USING THE INFORMATION:
1 – Retype the piece titled "Fall" from "This is a VERY" to "avail. Hello dementia!".
2 – In the piece titled "Fall", how many stitches did it take to close the laceration?

PASSAGE SHOWN:
=== Begin Enclosure ===

Fall

On Sunday evening I was out to dinner with a girlfriend I’d graduated from high school with on the Island. My phone rang showing mom’s number. It was her neighbor calling to say mom had fallen, slipping on the brick walk and hitting the back of her head on the one brick step. Mom had the where-with-all to call 911 and then call her neighbor. I was a mile from the tiny, brand new hospital on the Island and got there 20 minutes before mom did. One nice thing about a small community is when the nurse invited me to relax in the waiting room, I asked if I could chat with the ER doc about some things that were going on with mom. “Oh sure, Honey, come on back!”

The 6cm deep laceration took 9 stitches to close up. It was really ugly. A hematoma had formed under her skin and the bleeding was impressive. Her blood pressure was super high for someone on BP meds. The CT scan came back negative. The doc said he wanted her to stay the night. Mom, not liking this, asked me what I thought. I responded that if I’d hit my head as hard as she had and the doctor was suggesting I check in for the night, I’d do just that. She was doubly persuaded when the ER doc came back saying her PCP wanted her to stay too.

This is a VERY small facility. That night there were two RN’s, a tech and a doc, for the ER and the 12 bed hospital, granted, with mom, only 2 beds were in use. Once mom was in her room, she wanted everything immediately. She kept walking out of her room back into the ER (a mere 30 feet) to ask what was taking so long about getting her something to eat and an extra blanket. I ran interference as best as I could. She couldn’t understand that they had to get the exam room back in order (clean/sterile, supplies, etc) first, in case another emergency rolled through the doors. I explained this to her multiple times to no avail. Hello dementia!

=== End Enclosure ===

RAW DATA:
=== Begin Enclosure ===

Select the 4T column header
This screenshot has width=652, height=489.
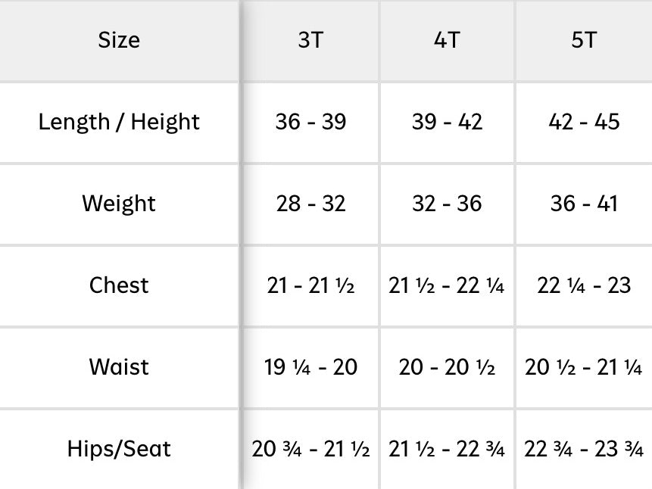coord(447,40)
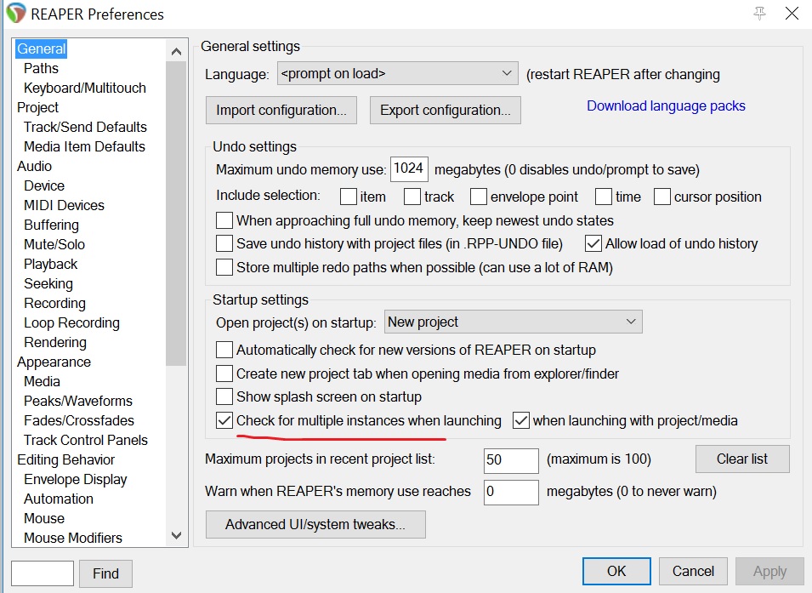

=== End Enclosure ===

RESPONSES BY ITEM NUMBER:
1 –
This is a VERY small facility. That night there were two RN’s, a tech and a doc, for the ER and the 12 bed hospital, granted, with mom, only 2 beds were in use. Once mom was in her room, she wanted everything immediately. She kept walking out of her room back into the ER (a mere 30 feet) to ask what was taking so long about getting her something to eat and an extra blanket. I ran interference as best as I could. She couldn’t understand that they had to get the exam room back in order (clean/sterile, supplies, etc) first, in case another emergency rolled through the doors. I explained this to her multiple times to no avail. Hello dementia!

2 – It took 9 stitches.